Presently she died. It was, as they say in these parts, a great release.
It is late, the light is going. My mind aches from so much futile remembering. What does it signify, this chapter of family accidents? What is it I hope to retrieve? What is it I am trying to avoid? I see what was my life adrift behind
me, going smaller and smaller with distance, like a city on an ice floe caught in a current, its twinkling lights, its palaces and spires and slums, all miraculously intact, all hopelessly beyond reach. Was it I who took an axe to the ice? What can I do now but stand on this crumbling promontory and watch the past as it dwindles?
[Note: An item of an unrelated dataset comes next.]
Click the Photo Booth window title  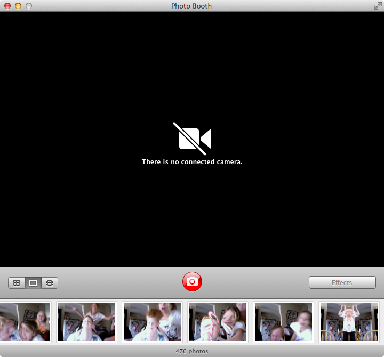coord(191,6)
When I look ahead, I see nothing except empty morning, and no day, only dusk thickening into night, and, far off, something that is not to be made out, something vague, patient, biding. Is that the future, trying to speak to me here, among these shadows of the past? I do not want to hear what it might have to say.
II
There is pandemonium among the seagulls, great events seem to be taking place. Before my arrival a flock of them had come in from the sea and settled on the house, building their nests in the chimneys and the valley of the roof. Why they chose this spot I do not know; perhaps they liked the calm and quiet of our little square. They are anything but calm themselves. From earliest morning the sky is filled with their tumult. They clamour and shriek and make an angry rattling with beaks agape. Their favourite noise, however, is a staccato yacking, like a hyena’s laugh or baboon’s hoot, that decelerates gradually while simultaneously rising in pitch. Even at night they are restless, I hear them flopping about on the roof, grumbling and threatening each other. At dawn every day they set up a deafening racket. Why such uproar? Surely the mating season is well over—certainly there are young already being taught to fly, ugly, awkward, dun-coloured things that waddle to the edge of the roof and perch there, peering down at the drop and swallowing hard, or looking all about with a show of unconcern, before launching themselves out shakily on to the air currents. At certain times their elders all together will take to the sky and wheel and wheel in majestic slow circles above the house, screaming, whether in panic or wild exultation it is impossible to know.